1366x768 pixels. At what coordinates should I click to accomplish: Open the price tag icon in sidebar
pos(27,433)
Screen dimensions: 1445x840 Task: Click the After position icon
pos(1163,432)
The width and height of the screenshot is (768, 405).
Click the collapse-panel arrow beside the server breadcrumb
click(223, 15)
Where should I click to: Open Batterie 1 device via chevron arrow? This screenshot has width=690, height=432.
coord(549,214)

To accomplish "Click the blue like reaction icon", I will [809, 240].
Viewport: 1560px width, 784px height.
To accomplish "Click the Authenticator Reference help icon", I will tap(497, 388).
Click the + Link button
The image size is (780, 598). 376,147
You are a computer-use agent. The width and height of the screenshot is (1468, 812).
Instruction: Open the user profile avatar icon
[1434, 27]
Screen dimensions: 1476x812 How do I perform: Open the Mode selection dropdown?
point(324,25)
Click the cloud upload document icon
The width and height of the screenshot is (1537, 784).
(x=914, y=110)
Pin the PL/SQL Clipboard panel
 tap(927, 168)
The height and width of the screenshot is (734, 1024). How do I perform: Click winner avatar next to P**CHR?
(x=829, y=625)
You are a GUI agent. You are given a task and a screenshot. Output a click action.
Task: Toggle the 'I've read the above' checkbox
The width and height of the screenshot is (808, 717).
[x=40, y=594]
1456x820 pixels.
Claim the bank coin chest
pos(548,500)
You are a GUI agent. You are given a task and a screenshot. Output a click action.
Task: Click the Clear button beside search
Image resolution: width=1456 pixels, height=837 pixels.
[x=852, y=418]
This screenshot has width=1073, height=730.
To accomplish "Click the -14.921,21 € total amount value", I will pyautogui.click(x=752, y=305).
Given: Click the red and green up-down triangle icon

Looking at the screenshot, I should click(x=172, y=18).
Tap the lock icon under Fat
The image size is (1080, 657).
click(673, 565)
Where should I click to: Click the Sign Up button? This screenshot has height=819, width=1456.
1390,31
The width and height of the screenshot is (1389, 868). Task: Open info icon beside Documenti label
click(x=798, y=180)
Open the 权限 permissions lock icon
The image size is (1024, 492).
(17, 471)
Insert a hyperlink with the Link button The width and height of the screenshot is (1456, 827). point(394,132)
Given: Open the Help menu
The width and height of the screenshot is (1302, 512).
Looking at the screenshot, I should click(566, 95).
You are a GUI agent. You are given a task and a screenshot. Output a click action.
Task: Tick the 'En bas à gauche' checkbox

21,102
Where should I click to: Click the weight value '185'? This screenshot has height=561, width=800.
_ _ _ _ _ _ _
• _Prompt_:
Put all of the lines above into a numbered list, leaving out the blank ones.

• _Correct result_:
1. 1366x768 pixels. At what coordinates should I click to accomplish: Open the price tag icon in sidebar
2. pos(27,433)
3. Screen dimensions: 1445x840 Task: Click the After position icon
4. pos(1163,432)
5. The width and height of the screenshot is (768, 405).
6. Click the collapse-panel arrow beside the server breadcrumb
7. click(223, 15)
8. Where should I click to: Open Batterie 1 device via chevron arrow? This screenshot has width=690, height=432.
9. coord(549,214)
10. To accomplish "Click the blue like reaction icon", I will [809, 240].
11. Viewport: 1560px width, 784px height.
12. To accomplish "Click the Authenticator Reference help icon", I will tap(497, 388).
13. Click the + Link button
14. The image size is (780, 598). 376,147
15. You are a computer-use agent. The width and height of the screenshot is (1468, 812).
16. Instruction: Open the user profile avatar icon
17. [1434, 27]
18. Screen dimensions: 1476x812 How do I perform: Open the Mode selection dropdown?
19. point(324,25)
20. Click the cloud upload document icon
21. The width and height of the screenshot is (1537, 784).
22. (x=914, y=110)
23. Pin the PL/SQL Clipboard panel
24.  tap(927, 168)
25. The height and width of the screenshot is (734, 1024). How do I perform: Click winner avatar next to P**CHR?
26. (x=829, y=625)
27. You are a GUI agent. You are given a task and a screenshot. Output a click action.
28. Task: Toggle the 'I've read the above' checkbox
29. The width and height of the screenshot is (808, 717).
30. [x=40, y=594]
31. 1456x820 pixels.
32. Claim the bank coin chest
33. pos(548,500)
34. You are a GUI agent. You are given a task and a screenshot. Output a click action.
35. Task: Click the Clear button beside search
36. Image resolution: width=1456 pixels, height=837 pixels.
37. [x=852, y=418]
38. This screenshot has width=1073, height=730.
39. To accomplish "Click the -14.921,21 € total amount value", I will pyautogui.click(x=752, y=305).
40. Given: Click the red and green up-down triangle icon
41. Looking at the screenshot, I should click(x=172, y=18).
42. Tap the lock icon under Fat
43. The image size is (1080, 657).
44. click(673, 565)
45. Where should I click to: Click the Sign Up button? This screenshot has height=819, width=1456.
46. 1390,31
47. The width and height of the screenshot is (1389, 868). Task: Open info icon beside Documenti label
48. click(x=798, y=180)
49. Open the 权限 permissions lock icon
50. The image size is (1024, 492).
51. (17, 471)
52. Insert a hyperlink with the Link button The width and height of the screenshot is (1456, 827). point(394,132)
53. Given: Open the Help menu
54. The width and height of the screenshot is (1302, 512).
55. Looking at the screenshot, I should click(566, 95).
56. You are a GUI agent. You are given a task and a screenshot. Output a click action.
57. Task: Tick the 'En bas à gauche' checkbox
58. 21,102
59. Where should I click to: Click the weight value '185'? This screenshot has height=561, width=800.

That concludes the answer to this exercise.